Endocannabinoids acting on CB1 receptors; modulate proximal neurochemical transmission. This result in retrograde suppression ofneurotransmissions to protect against excess presynaptic activity and modulating mesolimbic dopamine releasing. Delta-9-THC disrupts this retrograde signaling of endocannabinoids explaining many neuropharmacological effects of cannabis [72].

Cannabis as a “gateway” to hard drugs

Studies in substance abusers showed a sequential and incremental pattern where cannabis ushers users to addictive “hard” drugs [73]. Many users begin with alcohol or tobacco proceed through cannabis to narcotics, hallucinogens, methamphetamine [74,75]. Fergusson, et al. [76], report a dose dependent relationship between the use of cannabis and use of other illicit drugs. Furthermore, the age of first exposure to cannabis is also a major predisposing factor to the likelihood of the individual using hard drugs. Indeed, it is very possible that the recent abuse of tramadol in Ghana may have been precipitated by previous and concurrent cannabis use. This presupposes that addressing cannabis use in Ghana will putatively address the surge in tramadol abuse. Suffice to say that delaying the use of alcohol and tobacco by adolescents can reduce or delay the use of cannabis and subsequently the use of other hard drugs.

Cannabis induced-apathy

Perhaps, the major drawback to legalizing cannabis is its long-term impact on young and adolescent brains inducing functional and neuroanatomical changes [64,77]. Cannabis use is associated with psychosocial amotivational syndrome characterized by depersonalisation, derealisation and an inhibited motivation for goal directed behavior [78]. There is strong evidence to show that adolescent cannabis abusers exhibit a blunted emotion, apathy, a reduced affect, sense of detachment, difficulty to concentrate on relevant issues, follow routines or successfully master new material [79]. Such adolescents are more likely to exhibit delinquent behaviours, absenteeism, diminished educational achievement and drop out of school [80,81]. Reduced reward sensitivity due to reduced striatal dopamine biosynthesis is largely associated with this cannabis-induced amotivational syndrome [82].
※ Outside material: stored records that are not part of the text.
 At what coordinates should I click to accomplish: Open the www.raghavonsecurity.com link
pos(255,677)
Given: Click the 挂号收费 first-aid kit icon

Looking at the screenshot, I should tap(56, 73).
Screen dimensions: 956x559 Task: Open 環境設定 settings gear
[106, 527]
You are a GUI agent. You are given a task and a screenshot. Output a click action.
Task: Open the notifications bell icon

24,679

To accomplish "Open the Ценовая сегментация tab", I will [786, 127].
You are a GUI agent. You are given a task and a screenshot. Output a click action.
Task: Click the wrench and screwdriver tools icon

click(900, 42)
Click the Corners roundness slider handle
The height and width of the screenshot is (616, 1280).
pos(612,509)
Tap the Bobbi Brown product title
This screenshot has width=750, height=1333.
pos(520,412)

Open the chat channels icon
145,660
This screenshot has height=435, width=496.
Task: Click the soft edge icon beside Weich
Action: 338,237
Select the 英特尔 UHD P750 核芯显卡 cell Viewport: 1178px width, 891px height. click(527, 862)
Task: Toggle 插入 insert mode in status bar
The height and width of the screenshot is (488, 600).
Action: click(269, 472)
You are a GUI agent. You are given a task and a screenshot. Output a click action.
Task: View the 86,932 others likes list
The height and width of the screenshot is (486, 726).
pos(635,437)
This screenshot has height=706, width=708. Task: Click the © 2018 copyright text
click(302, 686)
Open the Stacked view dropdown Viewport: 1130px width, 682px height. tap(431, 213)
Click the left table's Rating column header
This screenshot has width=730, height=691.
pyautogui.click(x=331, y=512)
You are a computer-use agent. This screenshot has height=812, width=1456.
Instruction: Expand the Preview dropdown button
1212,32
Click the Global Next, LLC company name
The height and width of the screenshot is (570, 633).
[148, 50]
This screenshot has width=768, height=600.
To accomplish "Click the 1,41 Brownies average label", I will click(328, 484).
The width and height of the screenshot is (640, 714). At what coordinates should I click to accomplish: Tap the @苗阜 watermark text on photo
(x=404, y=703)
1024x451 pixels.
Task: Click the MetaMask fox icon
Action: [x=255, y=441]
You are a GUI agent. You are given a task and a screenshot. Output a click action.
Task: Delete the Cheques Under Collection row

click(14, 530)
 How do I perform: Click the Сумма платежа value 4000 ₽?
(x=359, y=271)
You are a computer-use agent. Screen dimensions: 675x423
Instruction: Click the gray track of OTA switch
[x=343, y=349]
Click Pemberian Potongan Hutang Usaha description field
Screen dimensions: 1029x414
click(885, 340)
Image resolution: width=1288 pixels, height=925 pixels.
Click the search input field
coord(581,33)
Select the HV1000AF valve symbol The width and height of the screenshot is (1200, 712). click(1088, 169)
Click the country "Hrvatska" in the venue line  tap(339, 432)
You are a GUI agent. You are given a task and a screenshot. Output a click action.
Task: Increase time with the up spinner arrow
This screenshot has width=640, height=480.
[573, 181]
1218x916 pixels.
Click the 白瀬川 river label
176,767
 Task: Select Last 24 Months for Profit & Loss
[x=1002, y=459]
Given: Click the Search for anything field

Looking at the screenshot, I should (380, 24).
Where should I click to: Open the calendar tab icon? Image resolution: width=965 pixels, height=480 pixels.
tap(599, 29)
Cannabis has several medical uses and has not shown to be inherently more toxic than several medicines in current clinical practice. There is very minimal pharmacological justification for criminalizing medicinal cannabis use. However, the pharmacological evidence available now is skewed against legalization of cannabis for recreational because its “gateway effects”, association with amotivational syndrome, re-ignition of previous extinguished drug seeking behavior and recidivism in former addicts.